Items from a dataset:
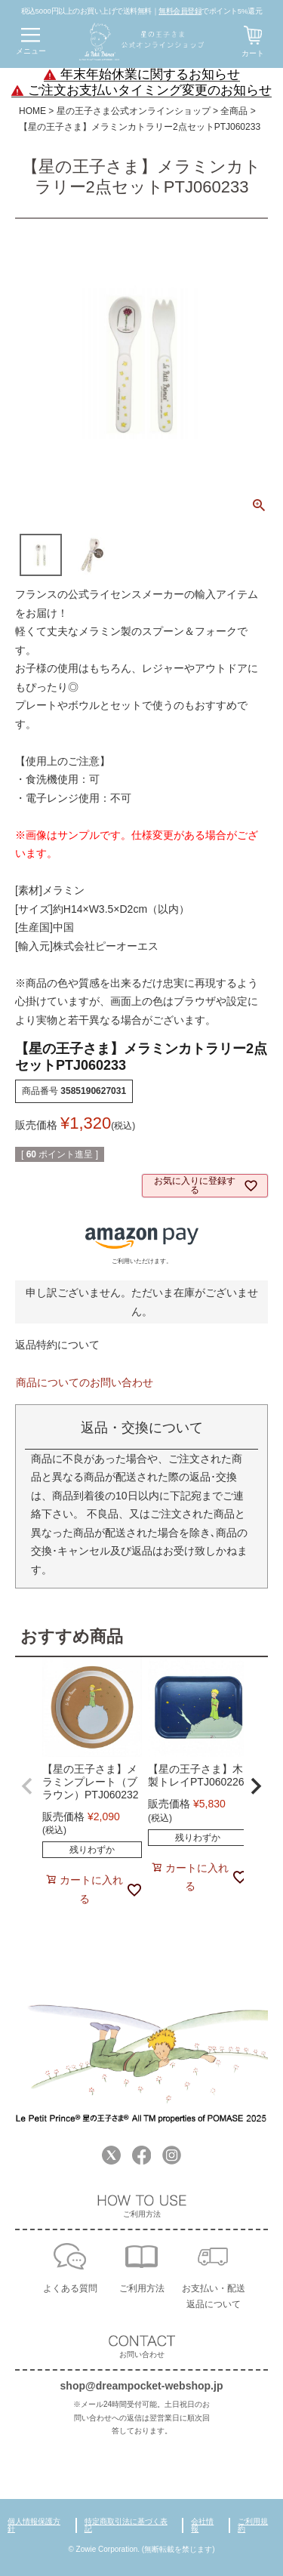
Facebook (141, 2155)
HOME (32, 111)
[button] (27, 1786)
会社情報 (202, 2525)
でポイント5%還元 (210, 10)
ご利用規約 (253, 2525)
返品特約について (57, 1345)
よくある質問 (70, 2288)
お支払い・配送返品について (213, 2296)
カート (252, 53)
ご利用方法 (142, 2288)
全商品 (234, 111)
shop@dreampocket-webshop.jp (141, 2386)
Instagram (171, 2155)
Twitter (111, 2155)
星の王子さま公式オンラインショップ (134, 111)
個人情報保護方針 (34, 2525)
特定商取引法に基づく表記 (126, 2525)
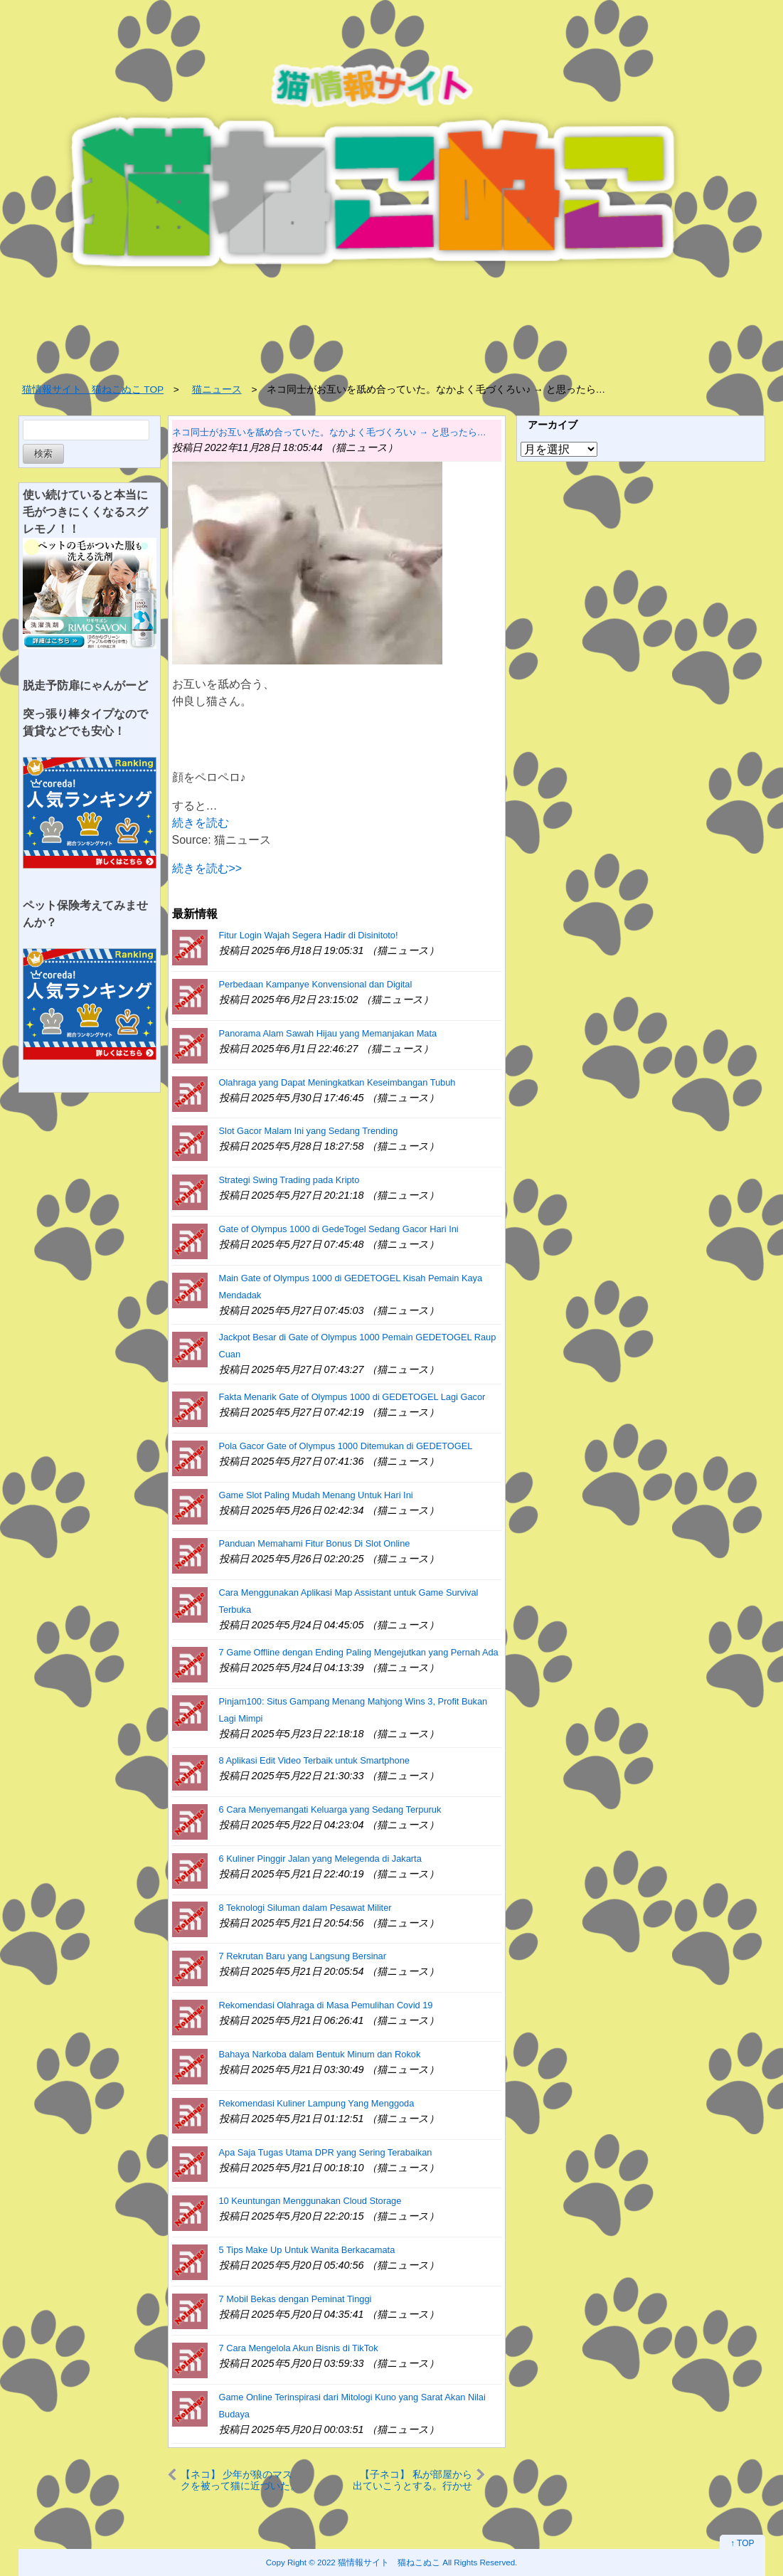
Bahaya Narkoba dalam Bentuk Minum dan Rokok (320, 2054)
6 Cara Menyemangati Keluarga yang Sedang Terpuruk (330, 1809)
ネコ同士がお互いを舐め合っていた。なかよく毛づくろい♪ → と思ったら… (329, 432)
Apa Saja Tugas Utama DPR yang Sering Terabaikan (325, 2152)
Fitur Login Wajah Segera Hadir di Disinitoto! (308, 935)
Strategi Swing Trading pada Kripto (289, 1180)
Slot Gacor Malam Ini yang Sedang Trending (308, 1130)
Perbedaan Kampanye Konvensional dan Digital (315, 984)
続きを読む (200, 823)
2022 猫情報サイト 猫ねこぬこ (378, 2562)
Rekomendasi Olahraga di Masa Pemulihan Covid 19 (326, 2005)
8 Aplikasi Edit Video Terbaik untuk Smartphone (314, 1760)
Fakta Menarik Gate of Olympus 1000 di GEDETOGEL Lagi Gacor (352, 1397)
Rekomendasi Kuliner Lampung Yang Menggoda (317, 2103)
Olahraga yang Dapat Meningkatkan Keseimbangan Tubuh (337, 1082)
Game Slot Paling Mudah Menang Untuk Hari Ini (316, 1495)
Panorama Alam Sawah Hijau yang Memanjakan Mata (328, 1033)
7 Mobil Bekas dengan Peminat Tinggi (295, 2299)
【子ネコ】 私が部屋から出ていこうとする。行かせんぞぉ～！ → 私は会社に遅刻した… (412, 2480)
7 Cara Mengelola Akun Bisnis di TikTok (298, 2348)
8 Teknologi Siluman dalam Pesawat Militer (305, 1907)
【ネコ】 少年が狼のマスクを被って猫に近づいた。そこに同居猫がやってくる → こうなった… (240, 2480)
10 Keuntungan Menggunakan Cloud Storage (310, 2200)
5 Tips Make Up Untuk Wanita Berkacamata (307, 2249)
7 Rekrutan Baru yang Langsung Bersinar (302, 1956)
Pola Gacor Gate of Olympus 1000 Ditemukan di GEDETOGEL (346, 1446)
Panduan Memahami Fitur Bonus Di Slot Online (314, 1543)
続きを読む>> (207, 868)
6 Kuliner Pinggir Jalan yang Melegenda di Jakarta (320, 1858)
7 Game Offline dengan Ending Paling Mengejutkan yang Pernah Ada (359, 1652)
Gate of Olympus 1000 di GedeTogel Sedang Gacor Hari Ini (339, 1229)
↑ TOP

> [Short task]:
Please copy every line of the entries above word for word, leaving out the pictures.

> [Final result]:
Facebook (141, 2155)
HOME (32, 111)
[button] (27, 1786)
会社情報 (202, 2525)
でポイント5%還元 (210, 10)
ご利用規約 (253, 2525)
返品特約について (57, 1345)
よくある質問 (70, 2288)
お支払い・配送返品について (213, 2296)
カート (252, 53)
ご利用方法 (142, 2288)
全商品 (234, 111)
shop@dreampocket-webshop.jp (141, 2386)
Instagram (171, 2155)
Twitter (111, 2155)
星の王子さま公式オンラインショップ (134, 111)
個人情報保護方針 (34, 2525)
特定商取引法に基づく表記 (126, 2525)
Bahaya Narkoba dalam Bentuk Minum dan Rokok (320, 2054)
6 Cara Menyemangati Keluarga yang Sedang Terpuruk (330, 1809)
ネコ同士がお互いを舐め合っていた。なかよく毛づくろい♪ → と思ったら… (329, 432)
Apa Saja Tugas Utama DPR yang Sering Terabaikan (325, 2152)
Fitur Login Wajah Segera Hadir di Disinitoto! (308, 935)
Strategi Swing Trading pada Kripto (289, 1180)
Slot Gacor Malam Ini yang Sedang Trending (308, 1130)
Perbedaan Kampanye Konvensional dan Digital (315, 984)
続きを読む (200, 823)
2022 猫情報サイト 猫ねこぬこ (378, 2562)
Rekomendasi Olahraga di Masa Pemulihan Covid 19 (326, 2005)
8 Aplikasi Edit Video Terbaik untuk Smartphone (314, 1760)
Fakta Menarik Gate of Olympus 1000 di GEDETOGEL Lagi Gacor (352, 1397)
Rekomendasi Kuliner Lampung Yang Menggoda (317, 2103)
Olahraga yang Dapat Meningkatkan Keseimbangan Tubuh (337, 1082)
Game Slot Paling Mudah Menang Untuk Hari Ini (316, 1495)
Panorama Alam Sawah Hijau yang Memanjakan Mata (328, 1033)
7 Mobil Bekas dengan Peminat Tinggi (295, 2299)
【子ネコ】 私が部屋から出ていこうとする。行かせんぞぉ～！ → 私は会社に遅刻した… (412, 2480)
7 Cara Mengelola Akun Bisnis di TikTok (298, 2348)
8 Teknologi Siluman dalam Pesawat Militer (305, 1907)
【ネコ】 少年が狼のマスクを被って猫に近づいた。そこに同居猫がやってくる → こうなった… (240, 2480)
10 Keuntungan Menggunakan Cloud Storage (310, 2200)
5 Tips Make Up Untuk Wanita Berkacamata (307, 2249)
7 Rekrutan Baru yang Langsung Bersinar (302, 1956)
Pola Gacor Gate of Olympus 1000 Ditemukan di GEDETOGEL (346, 1446)
Panduan Memahami Fitur Bonus Di Slot Online (314, 1543)
続きを読む>> (207, 868)
6 Kuliner Pinggir Jalan yang Melegenda di Jakarta (320, 1858)
7 Game Offline dengan Ending Paling Mengejutkan yang Pernah Ada (359, 1652)
Gate of Olympus 1000 di GedeTogel Sedang Gacor Hari Ini (339, 1229)
↑ TOP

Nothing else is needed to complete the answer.